Earlier this week, the U.S. House of Representatives voted on what could best be called the "Dirty Air Act" — legislation that would permanently allow our nation’s biggest polluters to dump unlimited amounts of carbon pollution into our air. Although the bill gained enough votes to pass in the House, I am pleased that our Congressman, Heath Shuler, was not among those supporting this effort. As a mother who has held my young asthmatic child as she struggled to breathe, I am sincerely grateful that Rep. Shuler cast a vote on behalf of her and the 200,000 other children in North Carolina that suffer from asthma, instead of joining some of his colleagues who supported the profits of our largest polluters.

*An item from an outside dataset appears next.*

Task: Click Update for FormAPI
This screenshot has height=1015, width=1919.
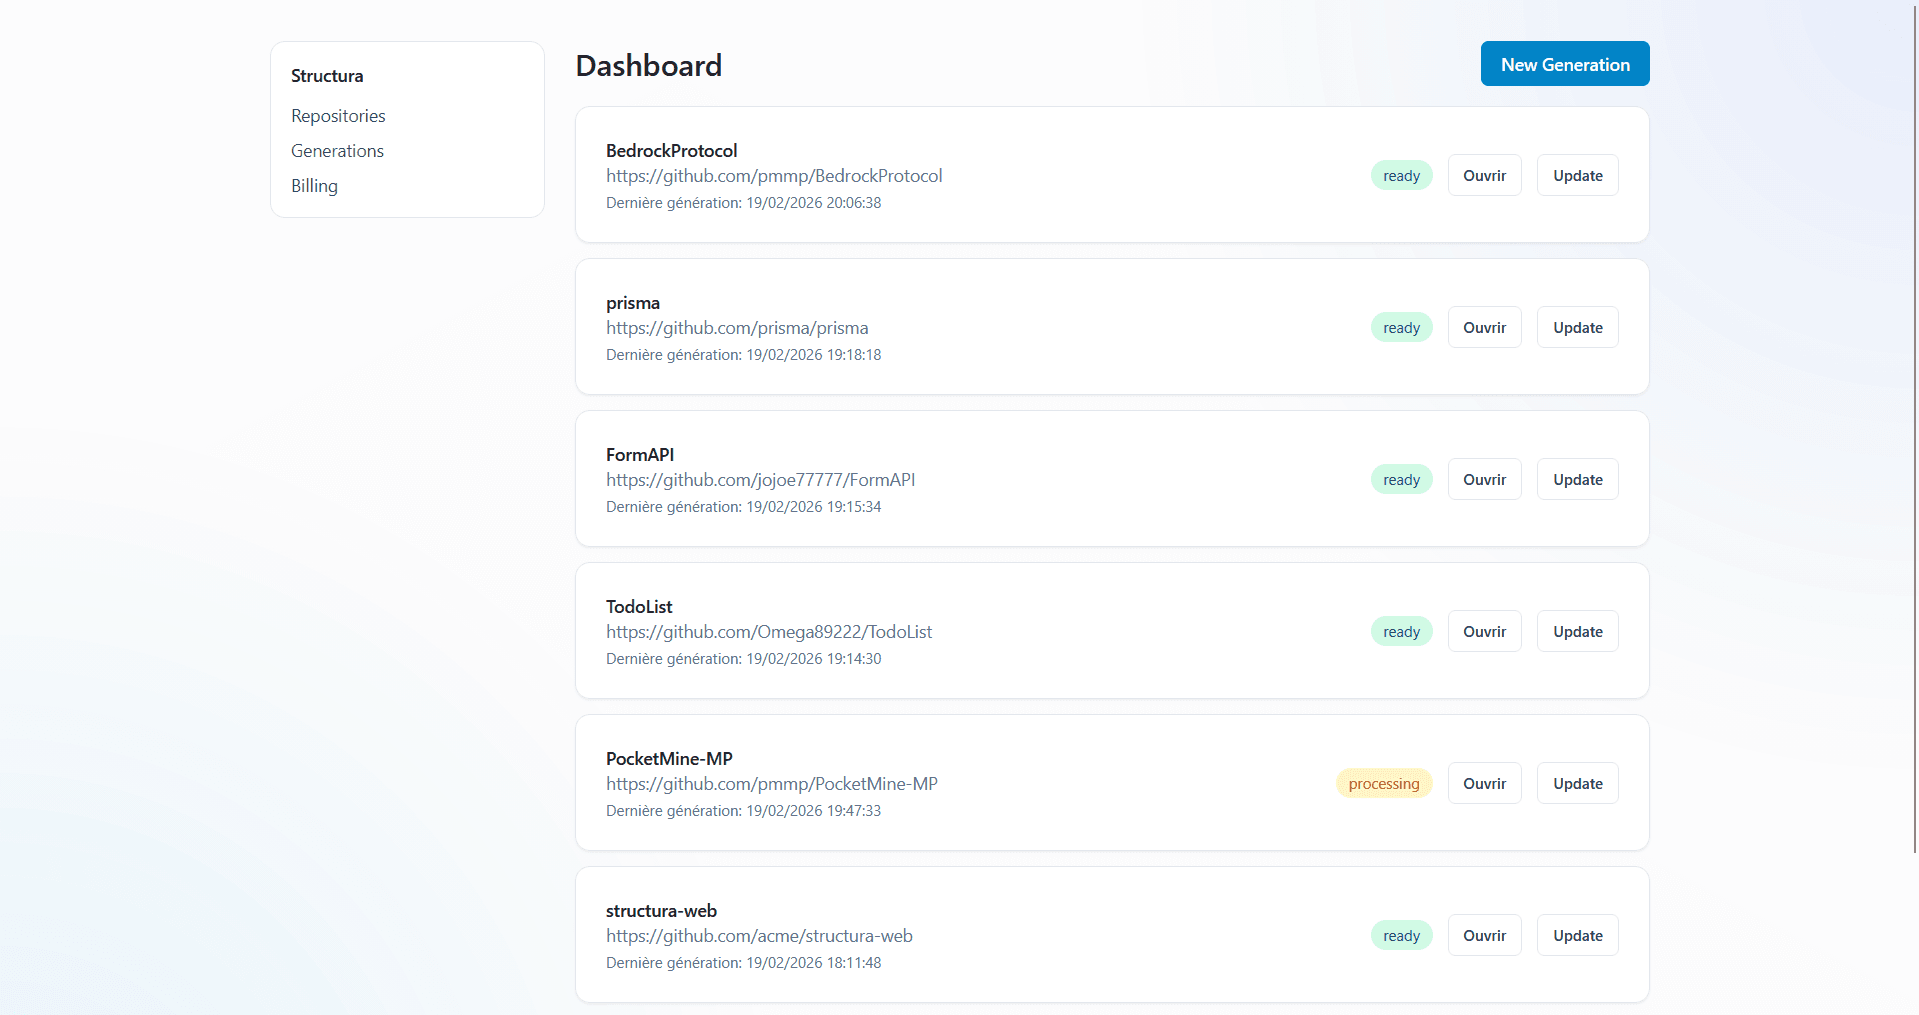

It is hard to understand why legislators would even want to roll back environmental or public-health protections when we have witnessed three major energy-related environmental disasters in as many years. Our neighbors in middle Tennessee are still dealing with the impacts from the coal ash disaster in late 2008, and it will be years, if not decades, before communities along the Gulf Coast fully recover from last summer’s BP oil spill. Meanwhile, displaced residents in Japan are still coping with the ongoing nuclear meltdown that resulted from last month’s earthquake and tsunami. While some may breathe a sigh of relief that none of these disasters happened here in Western North Carolina, but for the grace of God go we.
Each of us deserves to live in a world with clean air to breathe and clean water to drink and when we have the ability to protect the least among us from many forms of pollution, it is a moral duty to do well by doing good.
— Jennifer Rennicks
Asheville
Please, this is just plain dumb. CO2 is not “dirty” and at lower altitude levels, it represents no threat whatsoever to your health. (For that matter, the same is true of higher altitudes). There was no attempt to eliminate particulate standards and it is particulates under high ozone levels that cause health problems. The purpose of the legislation is to disallow a regulatory agency to thwart the intent of Congress with regard to a colorless, odorless, harmless natural gas that you exhale every time you breath.